Maine Holding Co. Seeks New CEO

Dean S. Read, the chief executive officer of Bar Harbor Bankshares Inc., knows banking but concedes that he has had trouble managing its other business lines, which include capital management, insurance, investment advisory, and brokerage.

That is why the Maine company decided to split his job.

Mr. Read will remain the top executive of its $451 million-asset Bar Harbor Banking and Trust Co., but last week the holding company announced that it was searching for a new CEO for itself. The move is largely meant to spur the growth of BTI Financial Group, a subsidiary that oversees the nonbanking lines.

"I know more about the banking business than I do about the investment or brokerage business," said Mr. Read, who joined the company in January 2000. "I'm not as qualified as someone else may be to give BTI the support it needs."

As scores of other community banking companies have done since the 1999 passage of the Gramm-Leach-Bliley Act, Bar Harbor Bankshares decided to move into other areas of financial services. Now, said chairman John P. Reeves, the company wants "to add depth" to its management team.

"In the old days there wasn't much activity at the holding company level, so it was possible for one person to oversee both the bank and the holding company effectively," Mr.

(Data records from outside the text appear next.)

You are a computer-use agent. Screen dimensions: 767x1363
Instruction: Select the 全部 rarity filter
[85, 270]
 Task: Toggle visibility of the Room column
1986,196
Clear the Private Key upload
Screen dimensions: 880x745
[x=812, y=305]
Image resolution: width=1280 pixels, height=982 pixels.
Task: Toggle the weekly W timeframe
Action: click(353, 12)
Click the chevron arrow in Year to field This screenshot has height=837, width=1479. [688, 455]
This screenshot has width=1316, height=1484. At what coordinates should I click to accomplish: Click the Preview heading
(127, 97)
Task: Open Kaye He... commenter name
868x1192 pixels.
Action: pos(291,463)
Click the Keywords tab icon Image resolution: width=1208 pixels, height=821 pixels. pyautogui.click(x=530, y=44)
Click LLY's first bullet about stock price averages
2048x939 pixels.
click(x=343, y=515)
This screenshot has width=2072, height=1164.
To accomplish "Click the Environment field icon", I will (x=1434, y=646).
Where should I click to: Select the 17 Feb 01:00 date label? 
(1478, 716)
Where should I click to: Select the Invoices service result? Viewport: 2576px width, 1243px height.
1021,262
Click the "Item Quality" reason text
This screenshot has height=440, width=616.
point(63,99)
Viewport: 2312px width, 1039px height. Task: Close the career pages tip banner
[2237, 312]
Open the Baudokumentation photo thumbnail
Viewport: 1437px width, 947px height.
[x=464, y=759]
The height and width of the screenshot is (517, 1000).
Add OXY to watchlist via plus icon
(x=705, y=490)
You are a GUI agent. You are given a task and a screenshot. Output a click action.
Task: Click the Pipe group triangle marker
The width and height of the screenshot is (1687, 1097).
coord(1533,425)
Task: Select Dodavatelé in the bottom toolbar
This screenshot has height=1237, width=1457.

Reeves said.

The new CEO will provide overall guidance and supervision to BTI and will direct the corporate growth strategy, he said.

No timetable has been set for the hire, Mr. Reeves said, nor will it affect Paul G. Ahearn, BTI's CEO, who will remain in charge of its day-to-day operations.

Bar Harbor created BTI in August 1999 to manage its trust department as well as provide other financial services that the bank had never offered. BTI has grown but still loses money, the company said.

Mr. Read said stepping down as the holding company's CEO would also allow him to devote more attention to the bank at a critical time. Its earnings have been flat for several years, and it has not opened a new branch in nearly a decade, he said.

"We've got a lot of work to do to bring [its performance] back up the to the level our shareholders deserve," Mr. Read said.

The bank needs to improve internal systems first, he said, but he would also like to start expanding its branch network this year or early next year.

Bar Harbor reported first-half earnings of $1.47 million, down 35% from a year earlier. Full-year 2000 net totaled $4.8 million, down 23%. Earnings peaked in 1996, at $6.7 million.